TRUDI MAKHAYA: Flawed narratives about SA’s economy have real effects
While hard economic facts are beyond dispute, assumptions, conspiracies and prejudices only make matters worse
Floris, the last of the Van Barnevelts, has a good story to tell, the satirist Herman Charles Bosman wrote.
The problem is that he mentions his opinion of the local school committee too soon. He knocks the ash out of his pipe at the wrong moment. He insists on telling that part of the story he should have left out. Bosman could have been talking about our current narrative deficits. We are Floris, compatriots. Floris is us.
But before I delve into this predicament, let’s start with the hard facts. In January, the National Planning Commission (NPC) issued a report taking stock of our country’s economic performance. The paper joins a sizeable body of work, including the comprehensive Kgalema Motlanthe-led high-level panel on the assessment of legislation and the acceleration of fundamental change, which attests to the gap between the promise of our constitution and the lived reality of most South Africans.

• EXERCISE REQUIREMENTS:
Can you reproduce the opinion piece on flawed narratives about South Africa's economy in full, word for word?

• PROVIDED DATA:

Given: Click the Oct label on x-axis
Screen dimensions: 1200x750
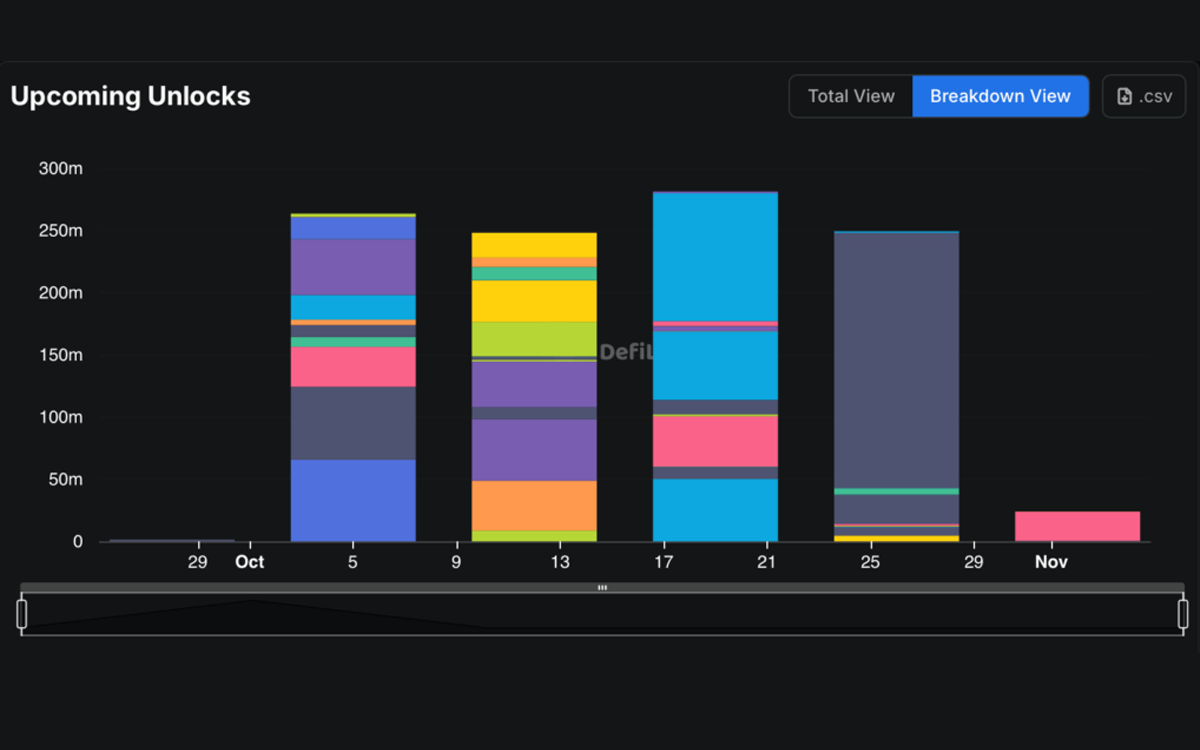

• ANSWER TO THIS EXERCISE:
TRUDI MAKHAYA: Flawed narratives about SA’s economy have real effects
While hard economic facts are beyond dispute, assumptions, conspiracies and prejudices only make matters worse
Floris, the last of the Van Barnevelts, has a good story to tell, the satirist Herman Charles Bosman wrote.
The problem is that he mentions his opinion of the local school committee too soon. He knocks the ash out of his pipe at the wrong moment. He insists on telling that part of the story he should have left out. Bosman could have been talking about our current narrative deficits. We are Floris, compatriots. Floris is us.
But before I delve into this predicament, let’s start with the hard facts. In January, the National Planning Commission (NPC) issued a report taking stock of our country’s economic performance. The paper joins a sizeable body of work, including the comprehensive Kgalema Motlanthe-led high-level panel on the assessment of legislation and the acceleration of fundamental change, which attests to the gap between the promise of our constitution and the lived reality of most South Africans.